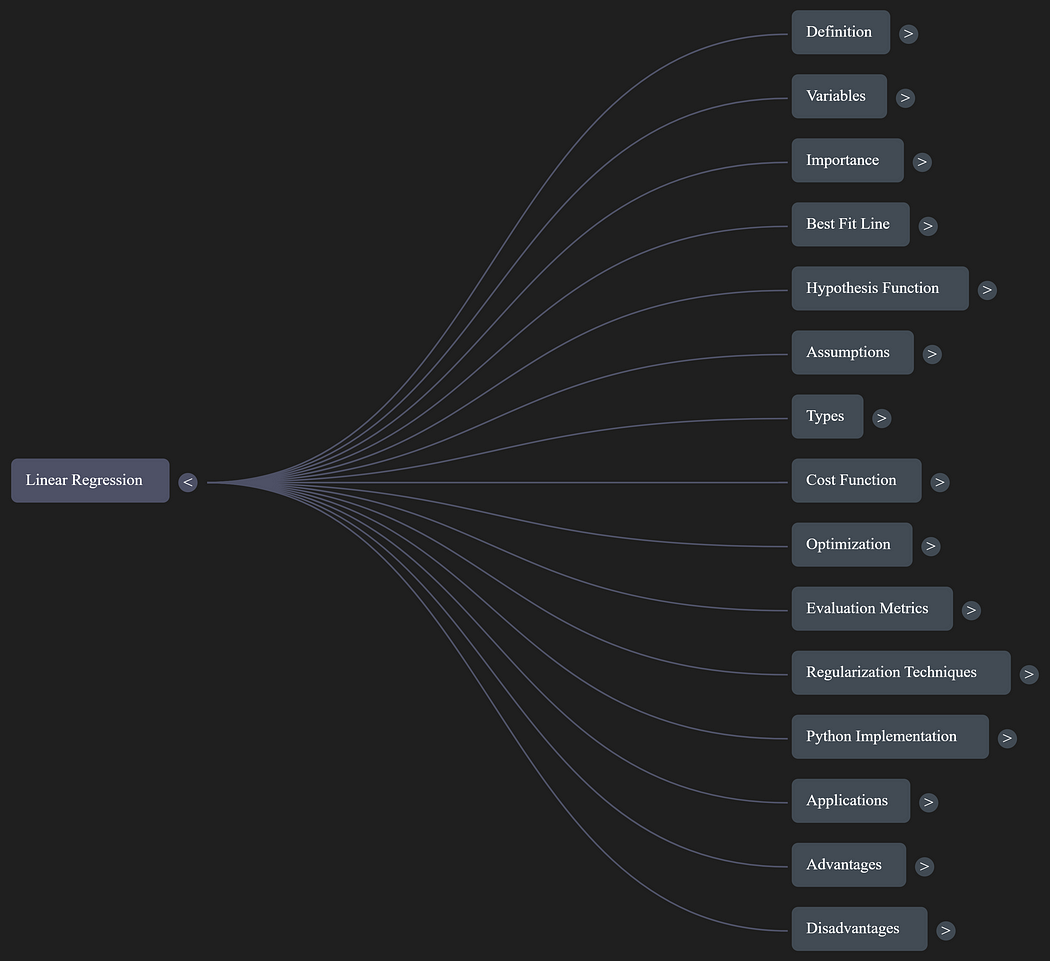
Task: Open Best Fit Line children arrow
Action: 928,225
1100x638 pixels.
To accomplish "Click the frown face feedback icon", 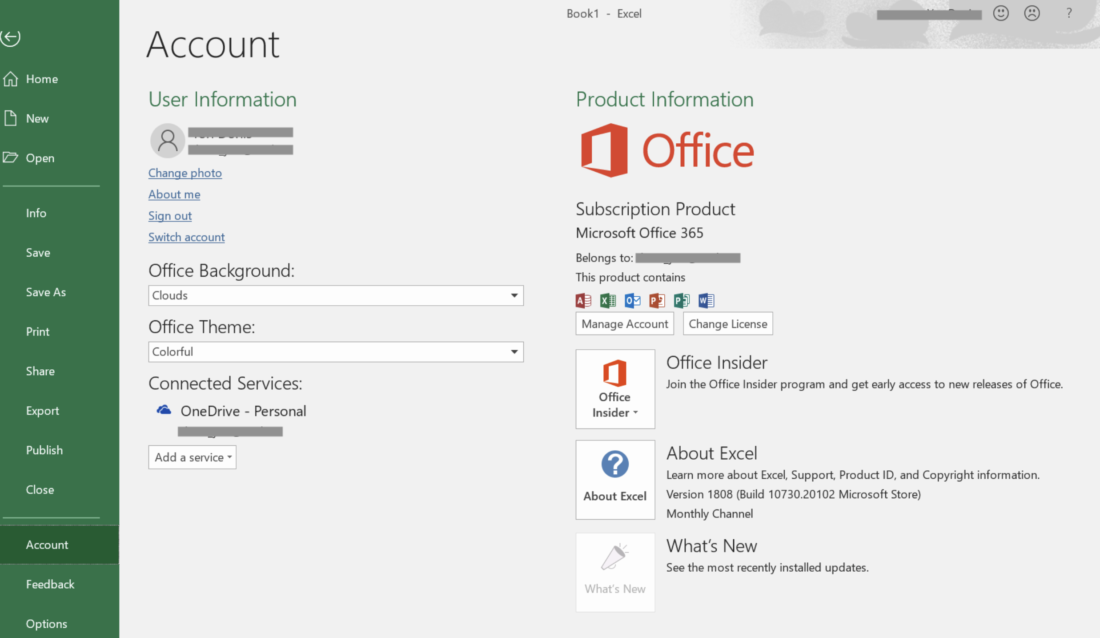I will (1031, 13).
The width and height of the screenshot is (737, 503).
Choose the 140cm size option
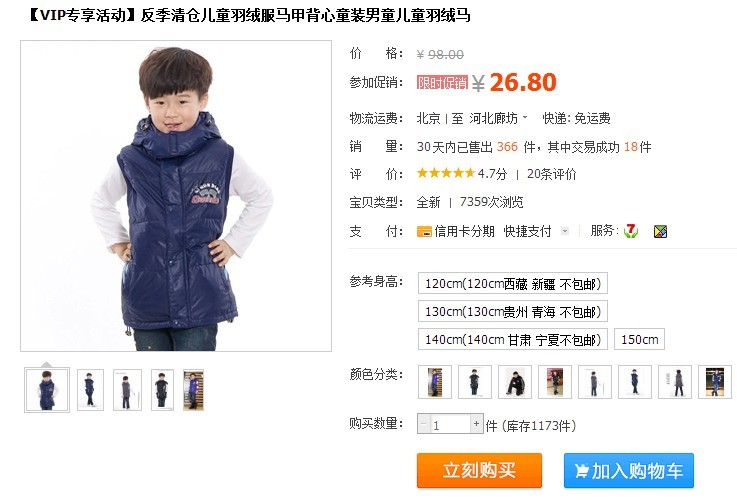(x=513, y=339)
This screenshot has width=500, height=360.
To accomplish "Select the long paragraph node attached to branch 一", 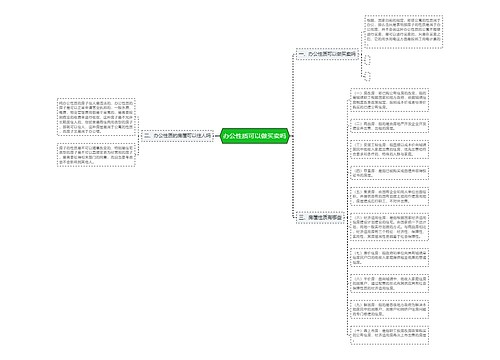I will coord(404,32).
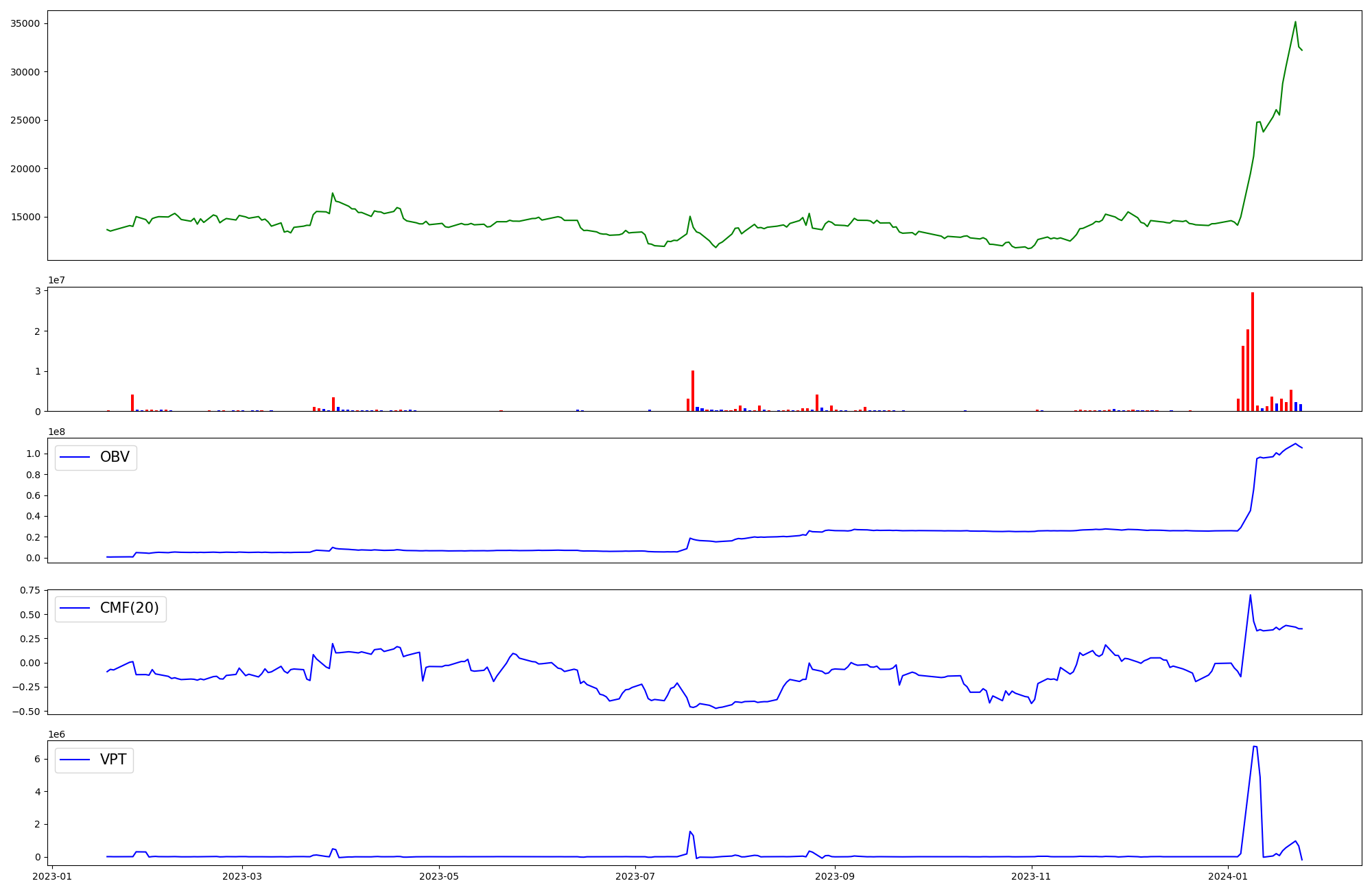Click the 2023-11 x-axis date label

point(1031,876)
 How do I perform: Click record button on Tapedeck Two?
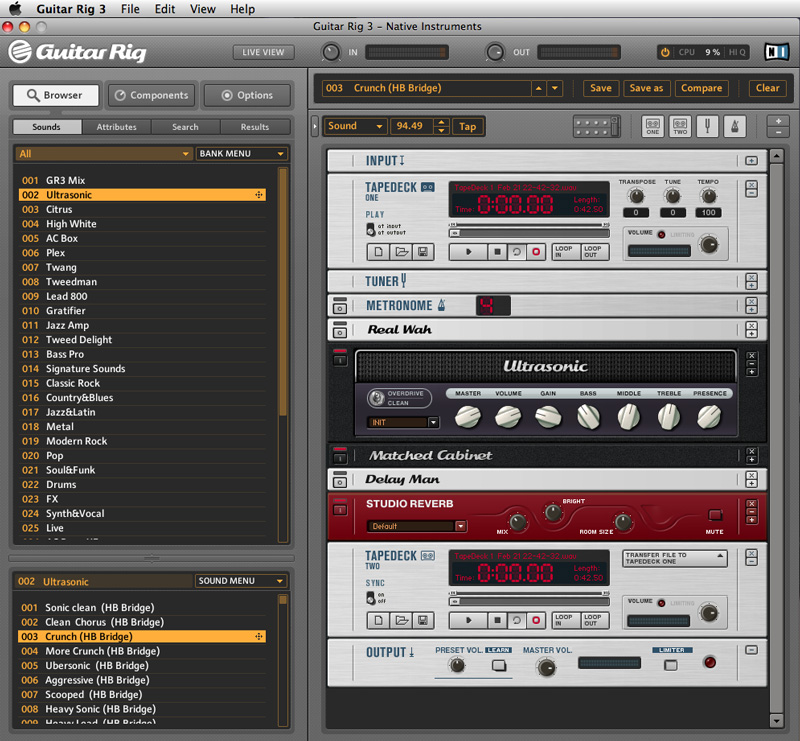pyautogui.click(x=536, y=621)
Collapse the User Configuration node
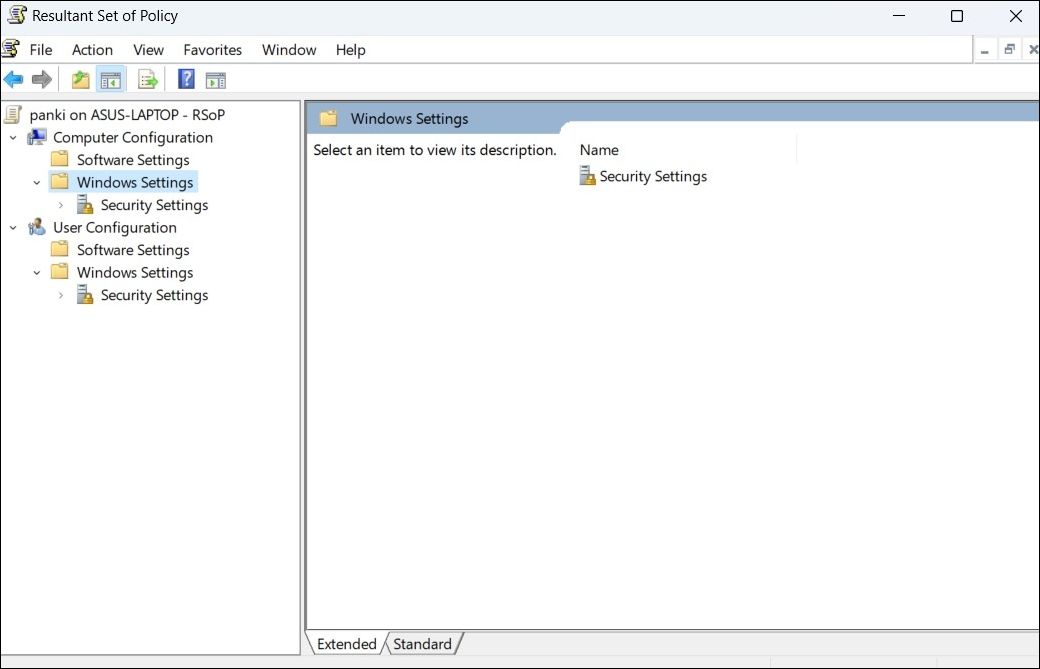 pyautogui.click(x=13, y=228)
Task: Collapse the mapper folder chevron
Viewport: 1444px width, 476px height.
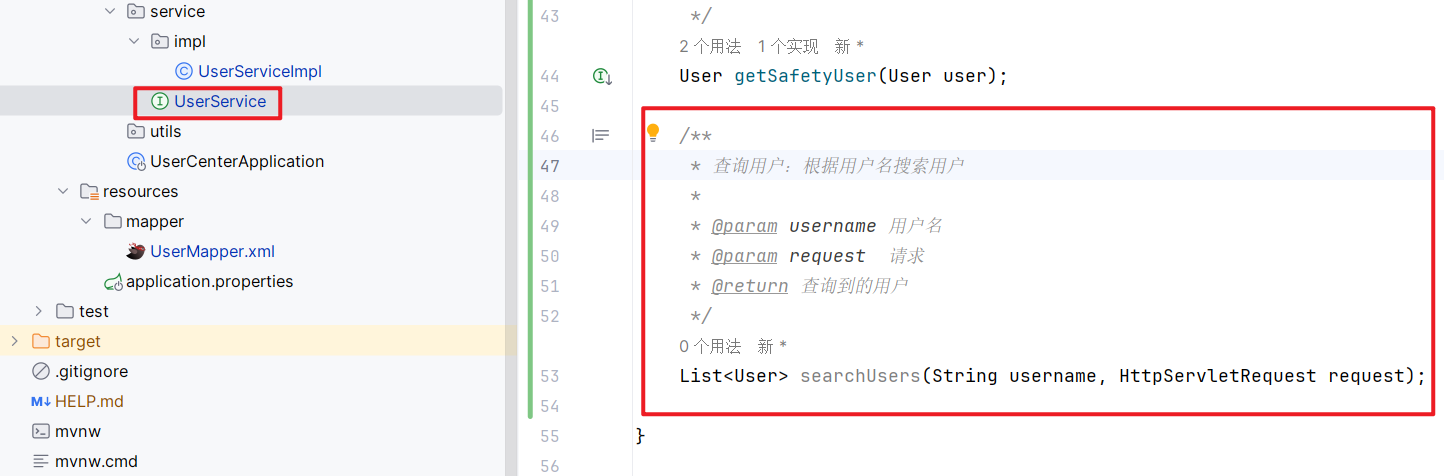Action: coord(87,221)

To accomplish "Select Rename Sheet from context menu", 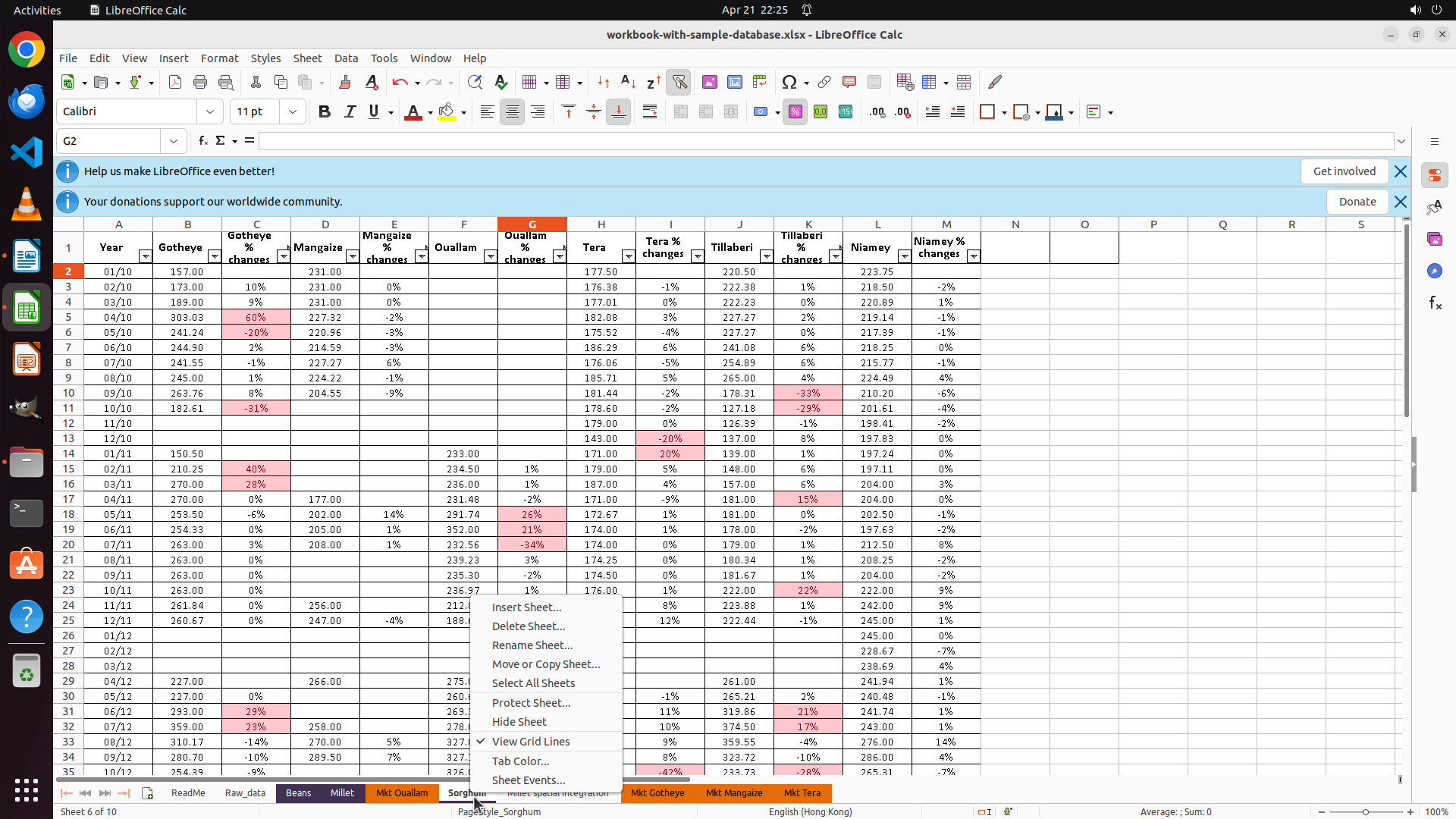I will point(532,645).
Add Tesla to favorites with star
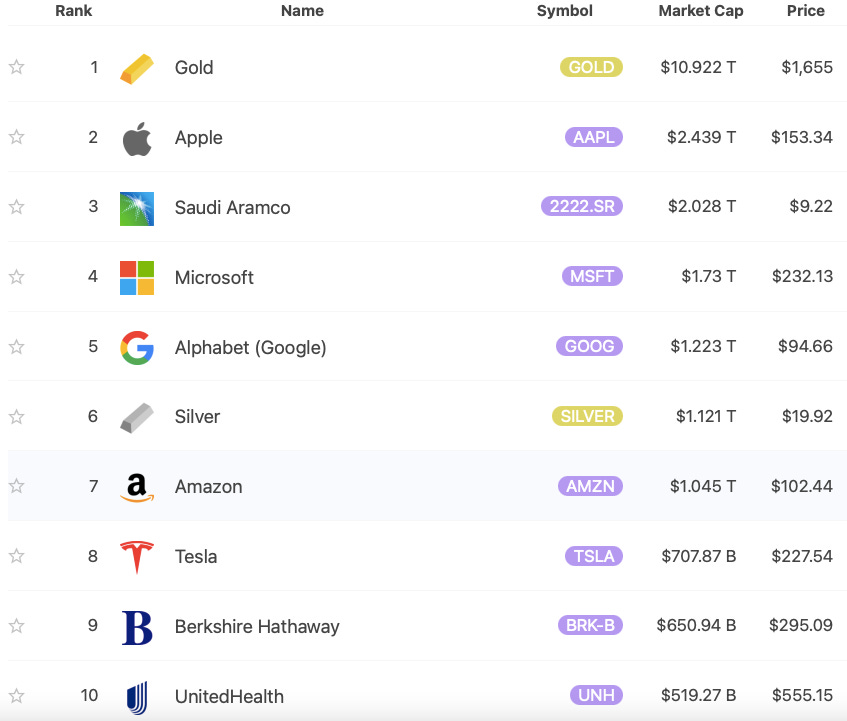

-- Stated task --
Copy each line of the records above that contains the word "Collapse", treating uppercase and lowercase as different.

-- Solution --
Collapse the User Configuration node
Task: Collapse the mapper folder chevron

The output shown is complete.